1/14/2012

A Mercy by Toni Morrison


It is a short novel by the Nobel Prize-winning author of "Beloved", and can be appreciated best when read in one or a couple sittings. Indeed, the the simple story is told in several voices, but reading these voices in succession weaves a tapestry that tells a larger story about America's history of slavery and the extermination of Native Americans. A Mercy is not plot or character driven -- it is about the voice of the past and what it means to be human.
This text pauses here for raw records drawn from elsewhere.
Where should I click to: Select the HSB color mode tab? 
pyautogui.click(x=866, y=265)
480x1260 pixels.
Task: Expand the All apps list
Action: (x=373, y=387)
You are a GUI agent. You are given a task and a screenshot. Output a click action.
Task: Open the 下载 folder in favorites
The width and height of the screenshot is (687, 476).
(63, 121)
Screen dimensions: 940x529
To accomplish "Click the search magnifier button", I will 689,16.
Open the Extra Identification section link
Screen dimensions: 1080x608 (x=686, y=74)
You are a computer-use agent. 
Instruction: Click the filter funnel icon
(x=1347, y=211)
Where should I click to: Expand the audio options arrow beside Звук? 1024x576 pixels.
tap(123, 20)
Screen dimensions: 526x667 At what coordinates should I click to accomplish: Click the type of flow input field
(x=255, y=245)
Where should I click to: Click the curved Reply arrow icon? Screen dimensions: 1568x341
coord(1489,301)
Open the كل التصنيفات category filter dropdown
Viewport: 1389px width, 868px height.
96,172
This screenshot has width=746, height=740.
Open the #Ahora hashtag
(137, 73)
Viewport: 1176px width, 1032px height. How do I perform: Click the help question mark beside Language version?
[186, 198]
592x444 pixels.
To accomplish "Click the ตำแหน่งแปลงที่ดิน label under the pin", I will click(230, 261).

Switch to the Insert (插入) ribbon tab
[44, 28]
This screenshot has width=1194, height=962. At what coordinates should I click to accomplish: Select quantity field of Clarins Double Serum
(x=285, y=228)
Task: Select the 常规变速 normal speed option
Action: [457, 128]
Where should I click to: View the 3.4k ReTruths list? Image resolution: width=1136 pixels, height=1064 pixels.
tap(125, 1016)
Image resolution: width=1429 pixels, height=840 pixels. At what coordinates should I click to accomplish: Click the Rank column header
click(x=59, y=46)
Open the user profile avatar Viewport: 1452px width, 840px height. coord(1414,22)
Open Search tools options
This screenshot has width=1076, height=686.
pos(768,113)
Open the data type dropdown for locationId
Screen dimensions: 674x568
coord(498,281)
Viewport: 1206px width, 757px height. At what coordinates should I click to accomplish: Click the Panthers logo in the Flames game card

In the 1680s the slave trade was still in its infancy. In the Americas, virulent religious and class divisions, prejudice and oppression were rife, providing the fertile soil in which slavery and race hatred were planted and took root. Jacob is an Anglo-Dutch trader and adventurer, with a small holding in the harsh north. Despite his distaste for dealing in “flesh,” he takes a small slave girl in part payment for a bad debt from a plantation owner in Catholic Maryland. This is Florens, “with the hands of a slave and the feet of a Portuguese lady.” Florens looks for love, first from Lina, an older servant woman at her new master’s house, but later from a handsome blacksmith, an African, never enslaved. There are other voices: Lina, whose tribe was decimated by smallpox; their mistress, Rebekka, herself a victim of religious intolerance back in England; Sorrow, a strange girl who’s spent her early years at sea; and finally the devastating voice of Florens’ mother. These are all men and women inventing themselves in the wilderness.